PASSAGE FOR REVIEW:
# # #
Blood relations: New study explores early detection of ovarian cancer
Despite many research advances, ovarian cancer remains lethal in a majority of cases, due to late diagnosis of the disease. In a new study, Dr. Joshua LaBaer of the Biodesign Institute at Arizona State University, along with Arturo Ramirez and Paul Lampe, researchers at the Fred Hutchinson Cancer Research Center in Seattle, used a novel method for identifying biomarkers—proteins in blood that can identify ovarian cancer before symptoms appear.
The work, which appeared recently in the journal Molecular and Cellular Proteomics, holds the potential for significant improvements in patient survival rate. The research is part of the Early Detection Research Network program of the National Cancer Institute.
As LaBaer notes, ovarian cancer is an attractive target for biomarker study. "This is a disease for which an early diagnostic test would make an enormous difference in the health of women." Highly treatable in its early stage, ovarian cancer is typically not identified until it has progressed to stage 3 or beyond. Often, it is detected accidentally, in the course of some other test or procedure, for example, during an oophorectomy. "By the time it's caught," LaBaer says, "it has usually speckled the abdomen with advanced tumors."
At present, only one reliable biomarker for ovarian cancer exists. Known as CA 125, this protein is produced on the surface of cells and released into the bloodstream. Elevated levels of CA 125 are indicative of ovarian cancer, but testing for CA 125 alone is not adequate. Such tests can produce both false positive and false negative results. Further, the level of CA 125 tends to go up in proportion to tumor growth, sometimes providing strong evidence only after the disease has reached its later, terminal stages.
LaBaer stresses that reliable early detection will require the discovery and combined application of multiple biomarkers. One innovative way to hunt for them involves the use of antibodies. These proteins—produced by the B cells of the body's immune system—are able to selectively bind with disease-associated antigens. Various techniques permit researchers to probe blood serum, pulling out the antigens that bind to the antibodies and observing them with the aid of fluorescence or other methods.
# # #
EXERCISE GOAL: Extend the article on early detection of ovarian cancer, starting after its last paragraph.

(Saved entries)
# # #
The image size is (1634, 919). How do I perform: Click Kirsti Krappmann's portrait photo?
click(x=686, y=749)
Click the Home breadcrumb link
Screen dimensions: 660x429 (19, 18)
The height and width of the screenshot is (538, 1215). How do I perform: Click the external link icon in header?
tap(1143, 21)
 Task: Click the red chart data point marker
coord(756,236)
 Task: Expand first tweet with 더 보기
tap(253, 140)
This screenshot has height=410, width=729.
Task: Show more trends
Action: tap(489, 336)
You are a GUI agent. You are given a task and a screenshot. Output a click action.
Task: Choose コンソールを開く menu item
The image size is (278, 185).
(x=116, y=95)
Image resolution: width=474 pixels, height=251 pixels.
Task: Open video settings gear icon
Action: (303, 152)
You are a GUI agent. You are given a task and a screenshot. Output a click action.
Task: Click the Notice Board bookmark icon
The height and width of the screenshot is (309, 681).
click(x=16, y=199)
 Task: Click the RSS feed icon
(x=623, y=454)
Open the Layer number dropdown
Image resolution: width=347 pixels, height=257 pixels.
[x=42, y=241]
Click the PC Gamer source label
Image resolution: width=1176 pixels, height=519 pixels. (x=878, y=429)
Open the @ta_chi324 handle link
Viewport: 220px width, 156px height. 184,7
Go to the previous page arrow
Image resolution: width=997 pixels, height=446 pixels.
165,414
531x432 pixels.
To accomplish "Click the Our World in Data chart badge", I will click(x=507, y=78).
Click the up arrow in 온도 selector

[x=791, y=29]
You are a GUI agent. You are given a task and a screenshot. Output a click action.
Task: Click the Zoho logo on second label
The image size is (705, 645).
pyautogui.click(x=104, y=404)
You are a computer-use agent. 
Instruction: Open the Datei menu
# # #
RESPONSE TO THE EXERCISE:
Traditional means of producing antibodies for research are labor-intensive and cumbersome, requiring injection of antigens into animals, which then act as production sites for the antibodies of interest. A new method however allows antibodies to be engineered synthetically. In this scenario, the portion of the antibody responsible for binding with an antigen, known as the variable region, is built from amino acids. These single chain variable fragments or scFvs can be inserted into bacteria, which act as vectors for the antibody fragments, much as a mouse or other animal would carry a traditional antibody.
scFvs encoded in bacteria have been assembled into vast libraries, capable of probing the full complexity of proteins found in blood. When an scFv detects something unusual in the blood that may suggest an abnormality, it binds to it, just as in a normal immune response. Ramirez used a library of scFvs to find which antibody fragments selectively attached to proteins in blood carrying ovarian cancer, eliminating the antibodies that bound with proteins in normal blood. The method yielded 19 distinct scFvs that appeared to display specific affinity for proteins exclusively found in ovarian cancerous blood serum.
Identification of the protein antigens bound to these scFvs however, proved far trickier. After several years of frustrating attempts to recognize these protein culprits, Ramirez teamed up with LaBaer, applying a new method that would allow them to screen the cancer-associated scFvs against thousands of proteins of known sequence.
The technique—known as NAPPA (for nucleic acid programmable protein array), provides a convenient means to display thousands of different proteins. Further, proteins used in NAPPA are synthesized freshly for each experiment and do not require the lengthy processes of purification necessary with conventional protein arrays.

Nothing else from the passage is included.